Ethanol was originally favored over butanol because the refining process was easier and less energy intensive. however, there have recently been great strides in butanol refining such as the manipulation of the microbes used in the process to make it more economic. Butanol has a higher energy content than ethanol. Butanol is non corrosive, which means that it can use existing infrastructure such as pipelines, and replace gasoline in cars with no new additions. Whereas most companies are looking at a 10% ethanol mix BP is looking at a 16% butanol mix, which means you would use less gas. A by product of the butanol refining process is hydrogen which can be used to fuel the refinery saving energy. The fact that butanol could be shipped in pipelines and not trucked also saves energy that would be used in the production and transport of ethanol.
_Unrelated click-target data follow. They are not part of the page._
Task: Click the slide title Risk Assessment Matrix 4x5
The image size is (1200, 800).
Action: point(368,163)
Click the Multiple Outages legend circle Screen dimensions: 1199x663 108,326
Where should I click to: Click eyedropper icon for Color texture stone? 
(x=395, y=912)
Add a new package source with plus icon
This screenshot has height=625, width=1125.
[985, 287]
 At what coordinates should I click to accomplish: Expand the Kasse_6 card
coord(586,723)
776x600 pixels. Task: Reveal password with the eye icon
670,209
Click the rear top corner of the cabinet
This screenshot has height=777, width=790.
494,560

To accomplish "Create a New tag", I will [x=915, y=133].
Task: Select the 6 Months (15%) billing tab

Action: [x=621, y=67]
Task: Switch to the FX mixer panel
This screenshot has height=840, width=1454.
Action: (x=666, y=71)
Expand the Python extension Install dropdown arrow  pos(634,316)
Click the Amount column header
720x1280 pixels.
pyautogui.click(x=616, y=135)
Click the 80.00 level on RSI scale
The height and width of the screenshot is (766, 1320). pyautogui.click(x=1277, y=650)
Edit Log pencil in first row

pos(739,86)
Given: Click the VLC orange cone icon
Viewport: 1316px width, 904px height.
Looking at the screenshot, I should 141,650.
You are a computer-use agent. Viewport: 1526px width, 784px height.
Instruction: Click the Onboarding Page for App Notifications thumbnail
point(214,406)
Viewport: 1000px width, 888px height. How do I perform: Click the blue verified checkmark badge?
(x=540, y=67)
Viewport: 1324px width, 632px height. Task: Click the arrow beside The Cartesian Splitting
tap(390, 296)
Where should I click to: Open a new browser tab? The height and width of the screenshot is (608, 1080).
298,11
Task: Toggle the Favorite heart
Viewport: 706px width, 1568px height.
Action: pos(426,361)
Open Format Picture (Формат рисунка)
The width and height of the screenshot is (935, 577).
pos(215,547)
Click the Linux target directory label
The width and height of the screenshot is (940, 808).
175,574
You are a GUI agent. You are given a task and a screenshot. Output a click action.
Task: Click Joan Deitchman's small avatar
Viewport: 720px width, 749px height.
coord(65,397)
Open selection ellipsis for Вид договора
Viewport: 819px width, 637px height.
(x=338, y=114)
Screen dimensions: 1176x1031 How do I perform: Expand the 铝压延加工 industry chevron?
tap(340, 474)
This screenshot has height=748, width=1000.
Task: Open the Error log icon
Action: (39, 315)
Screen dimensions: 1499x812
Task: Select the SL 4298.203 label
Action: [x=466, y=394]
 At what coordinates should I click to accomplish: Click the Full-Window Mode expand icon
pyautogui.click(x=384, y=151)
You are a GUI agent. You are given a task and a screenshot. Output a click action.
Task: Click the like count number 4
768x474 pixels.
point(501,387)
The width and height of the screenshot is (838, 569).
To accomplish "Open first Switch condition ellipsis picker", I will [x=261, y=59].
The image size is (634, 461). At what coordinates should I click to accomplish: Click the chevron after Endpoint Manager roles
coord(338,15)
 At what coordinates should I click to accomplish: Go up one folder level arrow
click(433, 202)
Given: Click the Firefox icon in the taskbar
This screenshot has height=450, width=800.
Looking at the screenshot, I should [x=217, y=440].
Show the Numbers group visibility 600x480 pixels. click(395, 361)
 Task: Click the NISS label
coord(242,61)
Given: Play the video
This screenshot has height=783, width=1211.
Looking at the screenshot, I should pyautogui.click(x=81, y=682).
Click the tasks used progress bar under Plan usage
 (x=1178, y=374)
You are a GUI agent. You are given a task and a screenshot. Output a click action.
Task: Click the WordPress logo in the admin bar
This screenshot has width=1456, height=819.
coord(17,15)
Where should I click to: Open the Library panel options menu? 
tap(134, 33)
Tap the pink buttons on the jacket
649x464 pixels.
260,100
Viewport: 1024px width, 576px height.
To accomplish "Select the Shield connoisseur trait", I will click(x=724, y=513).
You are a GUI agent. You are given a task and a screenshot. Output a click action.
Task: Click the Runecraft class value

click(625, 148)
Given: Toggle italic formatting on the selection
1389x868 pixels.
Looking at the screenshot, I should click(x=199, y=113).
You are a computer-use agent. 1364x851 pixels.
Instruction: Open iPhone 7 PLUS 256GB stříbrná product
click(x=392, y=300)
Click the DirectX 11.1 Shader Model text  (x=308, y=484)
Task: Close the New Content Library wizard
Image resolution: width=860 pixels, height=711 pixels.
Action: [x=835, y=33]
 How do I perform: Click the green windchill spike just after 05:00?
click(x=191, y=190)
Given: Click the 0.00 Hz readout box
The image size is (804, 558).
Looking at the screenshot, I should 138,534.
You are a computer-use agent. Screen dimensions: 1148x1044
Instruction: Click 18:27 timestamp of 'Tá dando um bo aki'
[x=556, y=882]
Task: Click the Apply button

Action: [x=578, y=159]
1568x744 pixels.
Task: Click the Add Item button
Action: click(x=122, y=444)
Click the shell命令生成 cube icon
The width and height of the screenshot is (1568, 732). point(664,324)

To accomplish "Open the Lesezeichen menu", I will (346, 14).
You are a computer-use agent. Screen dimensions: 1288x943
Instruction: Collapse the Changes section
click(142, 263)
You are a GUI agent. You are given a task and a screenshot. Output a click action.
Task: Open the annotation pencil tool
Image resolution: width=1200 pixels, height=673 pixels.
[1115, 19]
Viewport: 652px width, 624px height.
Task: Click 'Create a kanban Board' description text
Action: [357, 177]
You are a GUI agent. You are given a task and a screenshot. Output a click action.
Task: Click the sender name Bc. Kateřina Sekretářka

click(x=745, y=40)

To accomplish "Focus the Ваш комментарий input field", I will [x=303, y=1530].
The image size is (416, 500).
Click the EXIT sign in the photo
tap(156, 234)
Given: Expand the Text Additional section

There are some hurdles to it's adoption. It is not currently economic to produce, there is existing ethanol infrastructure such as refineries, and most of the bio-fuels incentives do not include butanol.
BP and DuPont have partnered to build a large butanol refinery in England. They will actually be refitting an existing ethanol refinery to be a butanol refinery. They are putting a lot of effort into this, as is demonstrated by the fact that they have over 60 butanol related patent applications
My reccomendations are that butanol be included in all future legislation as an equal to ethanol. The government provide incentives to change ethanol refineries into butanol refineries. Generally encourage more poeple to examine butanol as a fuel source. The State Energy Conservation Office of texas and the University of Texas have no current projects involving butanol and this needs to change.
A big opportunity may come in the next year when a provision of the North American Free Trade Agreement comes online, which could potentially allow the U.S. market to be flooded with cheap Mexican sugar. If this happens the sugar beet growers in the upper northwest would be out of business. One thing they are considering is to truck the undrefined sugar to a ethanol refinery in Michigan. This would be a high energy input. I suggest that instead they build smaller butanol refineries closer to the fields and use the existing oil and gas infrastructure to transport it.